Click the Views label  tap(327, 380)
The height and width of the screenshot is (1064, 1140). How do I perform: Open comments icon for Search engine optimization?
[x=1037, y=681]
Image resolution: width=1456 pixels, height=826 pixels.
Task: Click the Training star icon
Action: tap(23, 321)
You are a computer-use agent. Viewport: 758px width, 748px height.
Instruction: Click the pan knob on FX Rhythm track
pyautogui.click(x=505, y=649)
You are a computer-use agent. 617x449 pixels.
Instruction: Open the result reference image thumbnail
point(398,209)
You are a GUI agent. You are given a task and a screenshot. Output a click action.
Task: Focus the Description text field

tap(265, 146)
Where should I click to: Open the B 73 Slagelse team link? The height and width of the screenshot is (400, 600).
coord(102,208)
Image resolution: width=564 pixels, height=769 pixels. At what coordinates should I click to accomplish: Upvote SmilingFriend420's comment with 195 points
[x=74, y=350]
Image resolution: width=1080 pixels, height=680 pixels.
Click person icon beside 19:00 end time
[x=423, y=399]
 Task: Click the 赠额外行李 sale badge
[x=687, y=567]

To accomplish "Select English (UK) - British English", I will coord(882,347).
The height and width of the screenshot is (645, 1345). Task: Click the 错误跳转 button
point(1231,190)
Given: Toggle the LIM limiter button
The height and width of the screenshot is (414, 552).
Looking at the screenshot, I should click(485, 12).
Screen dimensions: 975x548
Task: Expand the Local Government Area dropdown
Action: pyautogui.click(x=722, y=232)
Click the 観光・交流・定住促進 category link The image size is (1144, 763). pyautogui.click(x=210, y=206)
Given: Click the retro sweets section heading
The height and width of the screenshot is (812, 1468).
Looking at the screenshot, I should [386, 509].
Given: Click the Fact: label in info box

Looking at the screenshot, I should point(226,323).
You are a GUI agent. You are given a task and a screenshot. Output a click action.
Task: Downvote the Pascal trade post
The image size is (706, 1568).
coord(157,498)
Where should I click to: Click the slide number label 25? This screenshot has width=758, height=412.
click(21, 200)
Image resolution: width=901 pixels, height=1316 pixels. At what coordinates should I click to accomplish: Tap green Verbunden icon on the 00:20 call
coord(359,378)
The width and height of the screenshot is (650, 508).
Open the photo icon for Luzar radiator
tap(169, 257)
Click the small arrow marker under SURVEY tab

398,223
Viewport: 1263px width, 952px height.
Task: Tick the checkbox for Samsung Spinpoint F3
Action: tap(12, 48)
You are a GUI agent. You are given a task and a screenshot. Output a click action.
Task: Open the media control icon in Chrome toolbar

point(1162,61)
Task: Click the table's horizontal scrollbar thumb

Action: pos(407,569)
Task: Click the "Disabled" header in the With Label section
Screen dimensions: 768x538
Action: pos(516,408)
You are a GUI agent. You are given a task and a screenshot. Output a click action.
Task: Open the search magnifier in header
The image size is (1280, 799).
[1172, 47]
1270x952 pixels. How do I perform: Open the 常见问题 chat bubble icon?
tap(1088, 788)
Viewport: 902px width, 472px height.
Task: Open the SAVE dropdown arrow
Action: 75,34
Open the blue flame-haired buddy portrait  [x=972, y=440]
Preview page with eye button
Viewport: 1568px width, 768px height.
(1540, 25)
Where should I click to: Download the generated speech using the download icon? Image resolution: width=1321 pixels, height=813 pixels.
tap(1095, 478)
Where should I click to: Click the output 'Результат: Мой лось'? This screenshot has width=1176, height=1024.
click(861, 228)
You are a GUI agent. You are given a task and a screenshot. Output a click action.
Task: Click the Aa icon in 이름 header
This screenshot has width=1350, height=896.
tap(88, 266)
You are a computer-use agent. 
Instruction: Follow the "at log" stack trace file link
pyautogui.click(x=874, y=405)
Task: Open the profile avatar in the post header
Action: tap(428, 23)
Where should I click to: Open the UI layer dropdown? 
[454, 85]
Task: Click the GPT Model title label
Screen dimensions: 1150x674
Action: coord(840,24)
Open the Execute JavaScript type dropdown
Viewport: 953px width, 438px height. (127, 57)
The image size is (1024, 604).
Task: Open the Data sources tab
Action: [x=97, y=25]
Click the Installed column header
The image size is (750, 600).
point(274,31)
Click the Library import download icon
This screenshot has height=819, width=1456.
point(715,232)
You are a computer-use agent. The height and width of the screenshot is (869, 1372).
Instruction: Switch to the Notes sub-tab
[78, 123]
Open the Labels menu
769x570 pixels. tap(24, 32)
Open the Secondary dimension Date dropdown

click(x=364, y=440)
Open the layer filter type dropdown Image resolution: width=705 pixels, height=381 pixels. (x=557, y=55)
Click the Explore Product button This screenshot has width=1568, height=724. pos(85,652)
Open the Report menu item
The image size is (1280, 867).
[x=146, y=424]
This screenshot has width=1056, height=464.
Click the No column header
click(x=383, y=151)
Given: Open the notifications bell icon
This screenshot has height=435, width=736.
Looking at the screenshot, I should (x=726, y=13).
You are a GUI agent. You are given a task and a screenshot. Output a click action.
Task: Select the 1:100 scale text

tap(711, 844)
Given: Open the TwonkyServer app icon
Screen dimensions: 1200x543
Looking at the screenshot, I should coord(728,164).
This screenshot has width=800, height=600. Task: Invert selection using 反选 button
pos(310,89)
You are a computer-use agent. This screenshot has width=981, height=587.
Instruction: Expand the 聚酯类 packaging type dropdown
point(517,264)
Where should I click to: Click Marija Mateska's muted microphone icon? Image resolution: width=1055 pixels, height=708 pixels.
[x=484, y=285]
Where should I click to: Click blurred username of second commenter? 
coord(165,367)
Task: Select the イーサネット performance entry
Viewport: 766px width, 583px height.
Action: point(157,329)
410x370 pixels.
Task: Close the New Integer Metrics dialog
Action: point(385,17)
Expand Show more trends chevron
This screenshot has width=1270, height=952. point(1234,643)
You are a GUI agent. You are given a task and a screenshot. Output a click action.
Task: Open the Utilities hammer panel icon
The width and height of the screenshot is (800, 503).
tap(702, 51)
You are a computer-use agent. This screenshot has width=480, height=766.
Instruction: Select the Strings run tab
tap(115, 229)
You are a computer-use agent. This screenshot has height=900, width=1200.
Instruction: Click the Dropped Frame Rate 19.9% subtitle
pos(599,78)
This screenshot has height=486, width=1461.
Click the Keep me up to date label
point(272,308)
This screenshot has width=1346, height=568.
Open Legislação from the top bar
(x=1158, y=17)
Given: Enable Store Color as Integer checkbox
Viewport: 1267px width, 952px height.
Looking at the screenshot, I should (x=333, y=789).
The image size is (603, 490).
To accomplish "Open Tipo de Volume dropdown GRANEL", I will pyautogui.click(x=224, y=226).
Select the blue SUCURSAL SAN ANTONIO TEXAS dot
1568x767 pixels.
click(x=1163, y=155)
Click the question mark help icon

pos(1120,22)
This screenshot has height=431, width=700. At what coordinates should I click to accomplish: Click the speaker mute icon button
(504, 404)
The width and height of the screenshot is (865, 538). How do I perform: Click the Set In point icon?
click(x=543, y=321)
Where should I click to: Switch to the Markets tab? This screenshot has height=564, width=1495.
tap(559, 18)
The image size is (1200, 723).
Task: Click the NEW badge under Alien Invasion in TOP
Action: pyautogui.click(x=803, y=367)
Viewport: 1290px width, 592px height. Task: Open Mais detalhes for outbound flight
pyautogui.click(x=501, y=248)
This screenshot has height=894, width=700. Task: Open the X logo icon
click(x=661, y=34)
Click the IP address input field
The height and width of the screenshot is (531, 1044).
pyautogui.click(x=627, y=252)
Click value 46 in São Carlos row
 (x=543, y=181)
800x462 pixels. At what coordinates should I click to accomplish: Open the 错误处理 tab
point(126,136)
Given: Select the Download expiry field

Exercise description
Would you output, from the records above, exactly the run of lines that starts at the line containing "Expand Show more trends chevron" and ends at the line containing "This screenshot has width=1346, height=568.", and only that run?

Exercise result
Expand Show more trends chevron
This screenshot has width=1270, height=952. point(1234,643)
You are a GUI agent. You are given a task and a screenshot. Output a click action.
Task: Open the Utilities hammer panel icon
The width and height of the screenshot is (800, 503).
tap(702, 51)
You are a computer-use agent. This screenshot has width=480, height=766.
Instruction: Select the Strings run tab
tap(115, 229)
You are a computer-use agent. This screenshot has height=900, width=1200.
Instruction: Click the Dropped Frame Rate 19.9% subtitle
pos(599,78)
This screenshot has height=486, width=1461.
Click the Keep me up to date label
point(272,308)
This screenshot has width=1346, height=568.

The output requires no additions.